At this point, I was dancing around the bar, pouring things into my tin without any concern for rules or basic cocktail ratios. I felt that all the flavors should be equally proportioned, in order to celebrate them all. Well, this landed me with 1.5 ounces of sweetener, which is pretty insane for building a cocktail, considering most drinks are right around 3 ounces in total. I knew I had to balance that sweetness, so I added in lemon juice, and blueberry puree for acid. I fanned through my internal bitters inventory and remembered we had a bottle of lavender bitters; kismet.
It should be noted that one of my favorite cocktails is one made with a frothed egg white. The most commonly made egg white cocktail is the whiskey sour, but with all the flavors going on in my little art project, I was afraid the whiskey would overtake it all. I was so scared, in fact, that I found myself reaching for vodka. Many people don’t know this, but by definition, vodka is made to be as flavorless and odorless as possible, so it was adding nothing to my creation except the service of a blank canvas. I decided I had been adventurous enough, and that maybe a blank canvas was exactly what I needed. I shook it up and served it to my purple-haired muse, and she loved it!…which is all fine and dandy, but my lovely bestie is not a difficult one to please.
I tasted it and knew immediately it had great potential, but was not quite “done”. Eventually, I was able to make it again for my mentor. He took one sip, uttered a couple profanities in his excitement, and after he grilled me about why I hadn’t made it for him sooner, asked me simply “have you considered making it with whiskey instead?”. See, he’s the mathematician behind our bar, the historian, the lover of the classics. While I’m back there trying to break every rule I can and going full Picasso, he is always reminding me “the classics are great for a reason”. I explained to him that I considered it but was too scared it would take over, and he responded by pulling a new bourbon bottle from the back bar and nudging it towards me in a very master-apprentice sort of way.

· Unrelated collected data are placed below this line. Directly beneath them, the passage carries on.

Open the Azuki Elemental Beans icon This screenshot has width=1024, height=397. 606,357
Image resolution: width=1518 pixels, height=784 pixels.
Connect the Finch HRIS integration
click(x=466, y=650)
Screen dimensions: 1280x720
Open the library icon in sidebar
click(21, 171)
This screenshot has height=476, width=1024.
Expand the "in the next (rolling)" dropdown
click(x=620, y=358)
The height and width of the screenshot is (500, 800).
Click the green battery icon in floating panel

And so, we threw it back to the classics and made a modern style whiskey sour.
The “Violets are Blue”; She’s fun, beautiful, charismatic, and knows how to make your day better, and I feel a little glimmer of pride every time I serve her across the bar and tell this story to a new friend in a bar stool.
- 1 egg white
- 2 dashes lavender bitters
- .75 oz fresh-squeezed lemon juice
- .50 oz red wine reduction
- .50 blueberry puree
- .50 oz Creme de Violette
- .50 oz Chambord Raspberry Liqueur
- 1.75 oz Green Brier Tennessee Whiskey
This drink was intentionally made with my favorite bourbon, Green Brier Tennessee Whiskey. Unlike most bourbons, it’s made without rye grain, making it smoother and more mellow than most, and a perfect fit for this cocktail! If you can’t get your hands on this bottle though, feel free to substitute with a bourbon of your choice.
- Dry shake (no ice, about one minute)
- Add ice
- Long hard shake
- Garnish with expressed lemon oil (and a flower if you feel fancy!)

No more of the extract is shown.